If testing is free, why did I get a bill?
According to insurers, the state Health Department and the state Commerce Department, which regulates insurance companies, a few things might be causing patients to get bills for COVID-19 testing.
First, the guidance around who can get a test has changed over the months, and sometimes providers aren't up-to-date on who the state recommends get tested.
In early June, when state officials said people participating in large gatherings around George Floyd’s death could get tested even if they had no symptoms, it’s not clear that all providers were immediately following that guidance.
For instance, HealthPartners said that because the rules around who should be tested are changing rapidly, some people may be charged inadvertently.
In Rausch’s case, it’s possible the provider charged for the appointment. The Health Department said that's not in the spirit of the federal rules around billing for this testing, though there’s no good regulatory mechanism for preventing that.
For its part, Blue Cross Blue Shield, Rauch’s insurer, said it is encouraging providers in its network to make sure patients know they can get a free test if it is ordered by a doctor.
How can I dispute a bill?
All of Minnesota’s insurers said that if your test is ordered by a physician, you should not be charged. That includes people who are Medicare, Medicaid or MinnesotaCare.
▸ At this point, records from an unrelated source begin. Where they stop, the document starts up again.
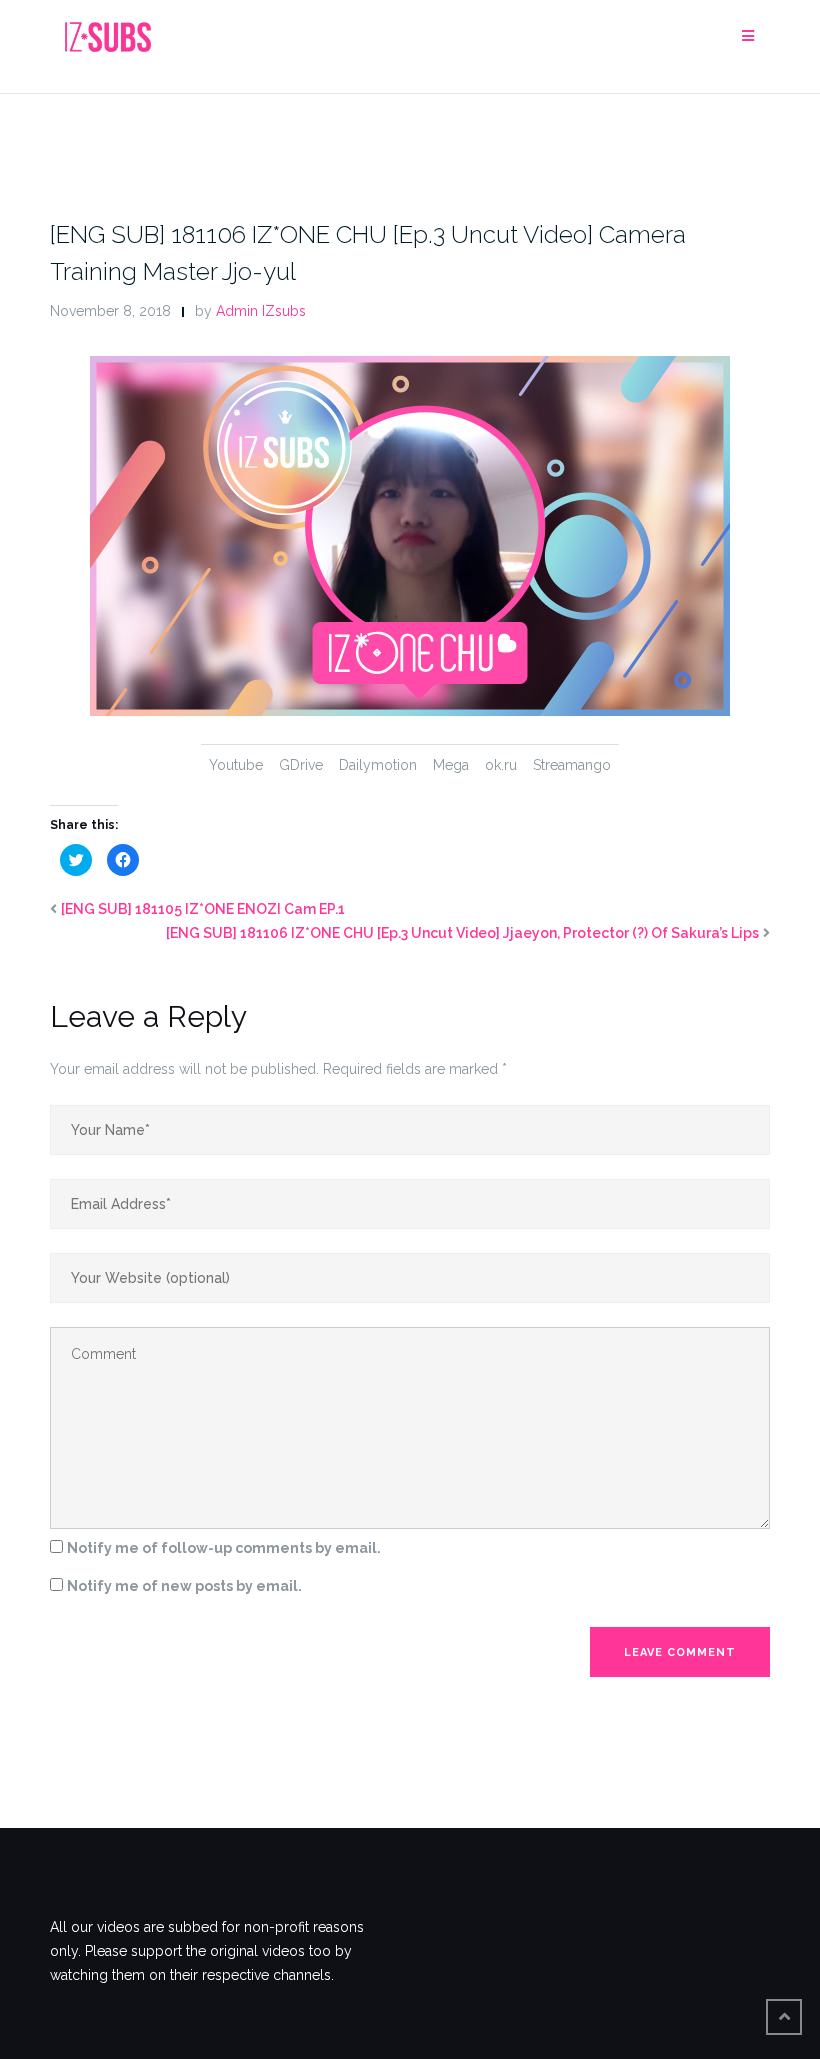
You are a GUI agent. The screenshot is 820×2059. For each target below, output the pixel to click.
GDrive (301, 765)
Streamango (572, 765)
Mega (451, 765)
But if you are charged, they say you should first dispute the charge through their billing departments.
You can also file a complaint with the Minnesota Department of Commerce at 651-539-1600 or email the department at firstname.lastname@example.org.
Correction (July 8, 2020): An earlier version of this story incorrectly included an end date to Minnesota health insurance companies’ commitment to waiving patient fees for COVID-19 testing. The story has been updated.